Los Angeles Superior Court Judge Patricia M. Schnegg praised singer Chris Brown for staying on track with his probation. Brown hasn’t missed a session of domestic violence counseling and has completed 32 days of community service in his home state of Virginia. He was serving the probation as the result of his attack last year on the singer, Rihanna, who was his girlfriend at the time.

“It looks like you’re doing really, really well,” Schnegg said. “That’s always good to see.”

Brown was sentenced last year to five years probation and six months of community service, after pleading guilty to felony assault. The attack took place a few hours before the 2009 Grammy Awards. The judge also ruled that Brown can travel out of the country to do concert dates in May and June.
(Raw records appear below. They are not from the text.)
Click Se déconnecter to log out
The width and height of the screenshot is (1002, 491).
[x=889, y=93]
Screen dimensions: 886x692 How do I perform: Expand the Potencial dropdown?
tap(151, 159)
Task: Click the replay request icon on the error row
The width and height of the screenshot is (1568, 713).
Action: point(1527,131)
The Chris Brown saga was painful to watch, as he was another Tiger Woods: A mainstream black man with a squeaky clean image, made into public enemy No. 1 by both himself and the media. What I find interesting, however, is that there are men of other races who make equally heinous mistakes, but the media doesn’t make a sport out of laying the men out to dry in front of the American public.

Either way, Chris’ mistakes shed a great deal of light on the issue of domestic violence in the African-American community. I found myself disturbed that my daughters still loved Chris after this incident. Rihanna made things even worse by leveraging her pain into publicity, which almost seemed to backfire.
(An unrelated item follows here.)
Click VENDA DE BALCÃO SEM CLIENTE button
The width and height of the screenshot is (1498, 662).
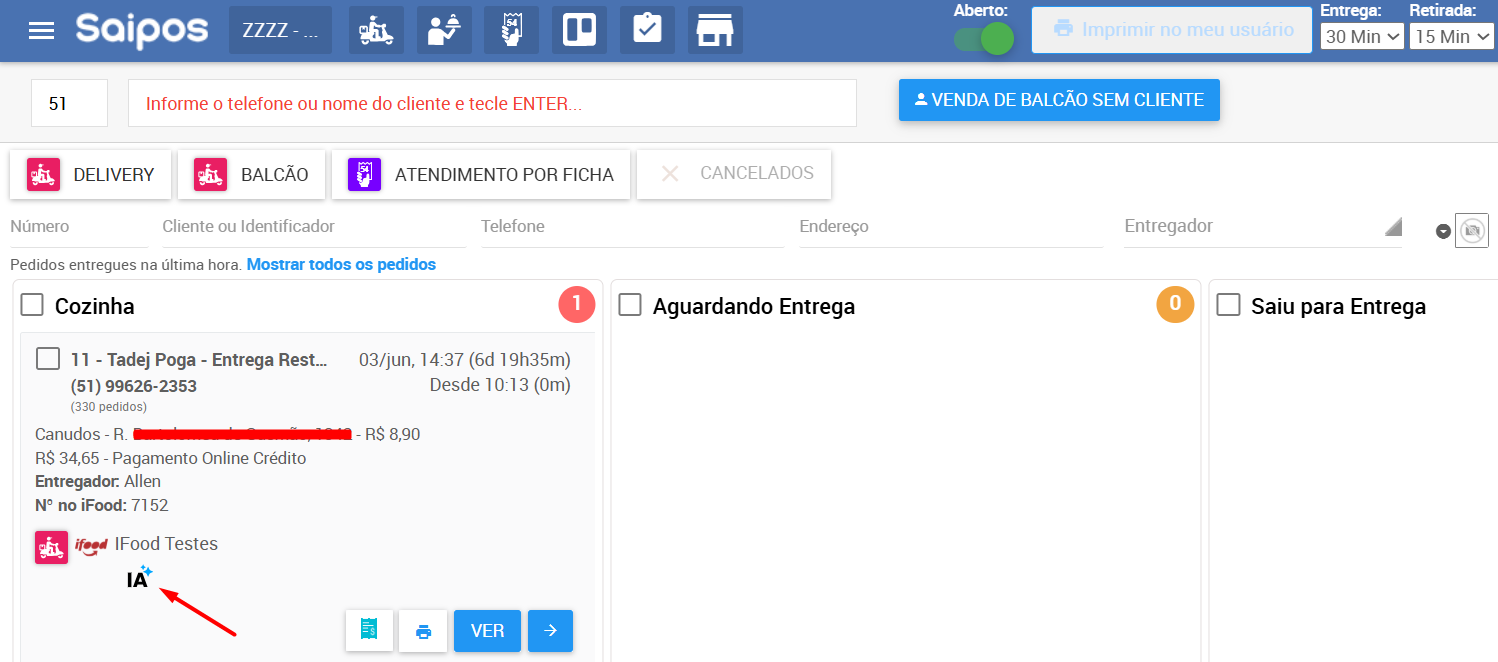pos(1059,100)
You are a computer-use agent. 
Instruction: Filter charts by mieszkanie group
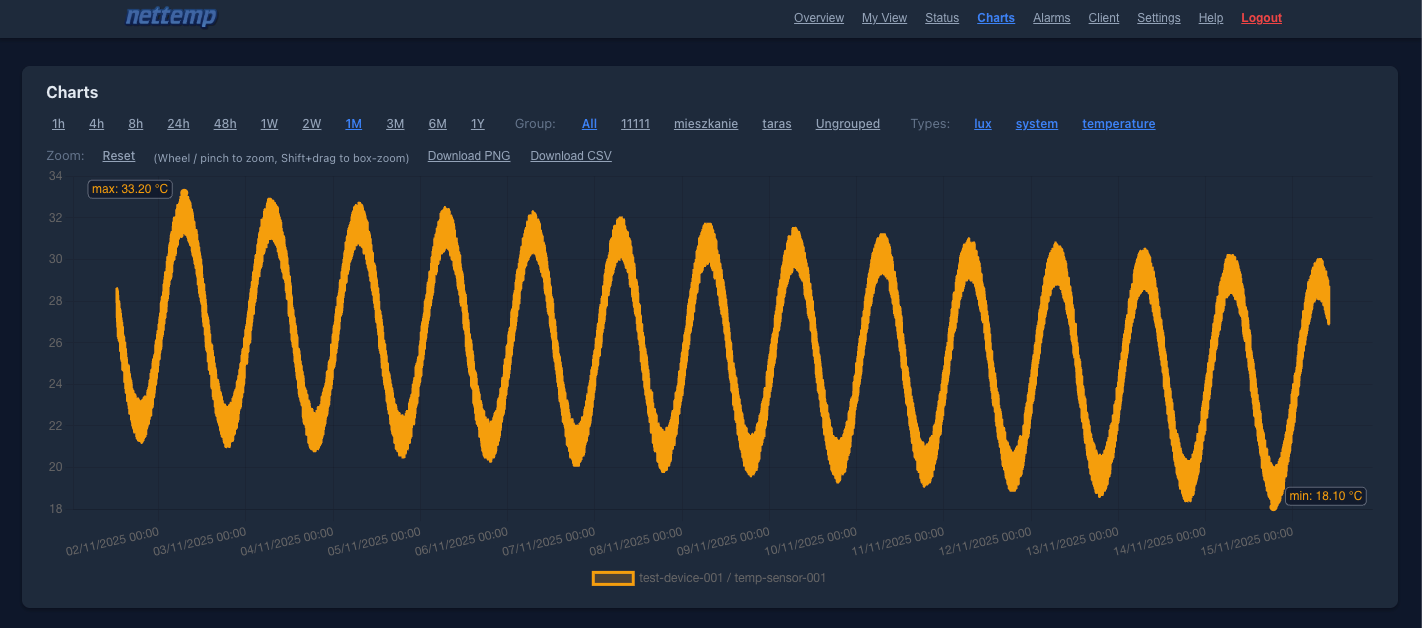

What is good for Brown is that he went through the domestic violence counseling, which many Americans should experience even when they haven’t done anything wrong. This counseling teaches people how to manage their anger and find productive ways to resolve disputes in their relationships. There are quite a few subtleties about domestic violence that all of us should study, not to just avoid physical conflicts, but to also know how and when to get out of bad situations. Chris was likely taught that, in many cases, you don’t have to touch someone to abuse them and that an abusive relationship is not the only way to find yourself miserable. These were valuable lessons for him to learn at such an early age, and the great hope is that his future relationships will not lead him to jeopardize all that he’s worked so hard to obtain.

At the end of the day, my point remains the same: Chris Brown is not a monster. He’s a 20-year-old kid with room to grow and evolve from his mistakes. In this conversation on CNN, I wanted to speak honestly on Chris Brown’s problems while simultaneously reminding the public not to make him into the next Michael Vick. When it comes to African-American men, America loves to make value judgments. I wasn’t interested in hearing all that.